_Exercise description:_
From the interview on writing below, list every smaller thing the answering writer names as catching their interest when unable to take in all of a place or situation.

Begin Quoted text

What fascinates me greatly about your writing is your ability – and your apparent need – to embellish your narration with sensitive descriptions of some act or item occurring on the side. This technique is very suggestive. The reader’s curiosity is aroused. Is this, on your part, a conscious technique, as I rudely call it, or is this how you notice the world?

That’s how I observe and experience the world, how I strive to understand and replicate those observations and sensations. Whenever I’m in a place (a room, a friend’s house) or a situation – a city or the countryside, for example – I’m unable to drink in all that I see and sense. But something smaller will catch my interest: an object, a painting, a stack of books, a scent, the way the light falls on a patch of leaves or the way someone moves or gestures.

When I first started writing novels, I wanted to describe everything, but over the years I’ve come to realise that it’s more effective and powerful to leave things unstated; the air after the wind has died away is more evocative than the moments when it was gusting and shaking the leaves. Rather than tell the readers what my characters are feeling, I prefer to let the readers come to their own conclusions.

The Ryōan-ji Zen garden in Kyoto, Japan. In Tan's novel, The Garden of Evening Mists, Japanese rock gardens are a main plot device.

I suspect that you prefer to draw from what you know, relying on the sights, sounds and smells you have imbibed in your life. You told me once that you’ve had to do a lot of research for certain scenes, but I feel that even that is just to complement your reliance on solid experience. Am I right?

I research as much as possible, but there comes a point when I abandon all that I’ve unearthed and make the leap into my imagination. I keep in mind what Ernest Hemingway referred to as the “Iceberg Theory”: what ends up on the page is like the portion of an iceberg floating above the waterline. Hidden from view, however, is all the accumulated weight of the writer’s knowledge. The reader will sense that unseen mass and believe more in the story, because he or she will feel reassured that the writer knows what he’s writing about, even if it doesn’t appear on the page.

At any moment in my day, whatever I’m doing, I’m constantly processing ideas, thoughts, sentences, descriptions. Quite often, this process occurs on a subconscious level, but I frequently catch myself making a mental note to remember something I saw or trying out a sentence to describe it. Like many writers, I dip from the store of the sights, sounds and smells I have imbibed, but when I recreate them, I use them in a different way, in a different setting or to create a different effect. Writers are magpies, and we make use of everything.

It’s more than just relying on one’s experience – that’s quite impossible to do for certain characters or settings.

For example, I don’t have any personal experience of being in a POW camp and I’ve never met anyone who was there. What’s more essential for a writer is empathy and imagination.

Aikido demonstration. The Japanese martial art features largely in The Gift of Rain.

What interests me is how you seem to be painting more than writing. You paint with words, which is rather Japanese, or Zen-ish, in that sense. There is immediacy in your depiction of events. Would you agree to that?

The inspiration could come from anywhere – something I heard in a conversation or read about. Usually the “footnotes” are what catch my attention. My first two novels were set in times and places that are largely unknown to many readers, so I had to make them real, alive. A novel should immerse the reader in its world, so the atmosphere of the settings is essential.

We’re living in a pervasive visual age now. Many writers – and readers – are influenced by the cinema, but writing is about creating images and sensual experiences through words.

May I ask what your philosophical tendencies are as an artist? How do you wish to influence readers with your books?

End Quoted text
Begin Provided data

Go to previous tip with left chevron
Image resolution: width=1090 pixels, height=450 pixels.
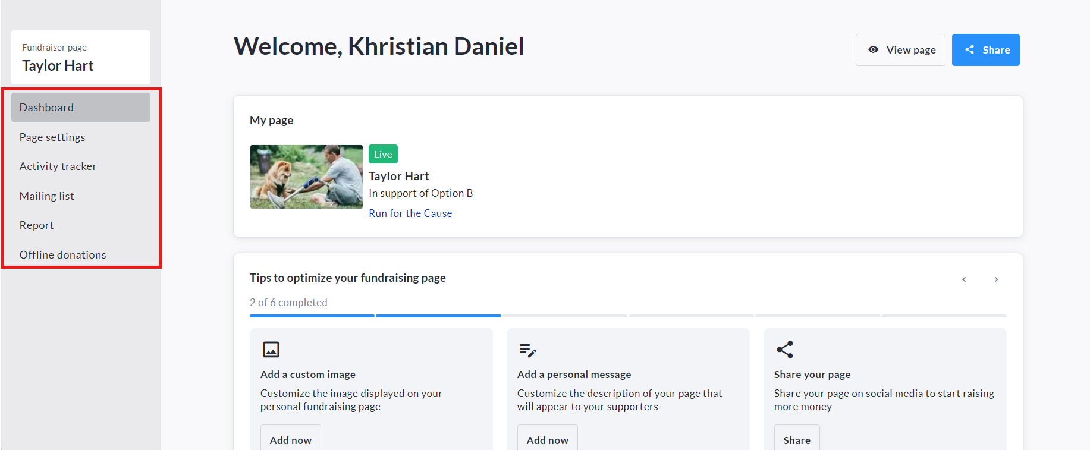(964, 279)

End Provided data

_Result of this exercise:_
- an object
- a painting
- a stack of books
- a scent
- the way the light falls on a patch of leaves
- the way someone moves or gestures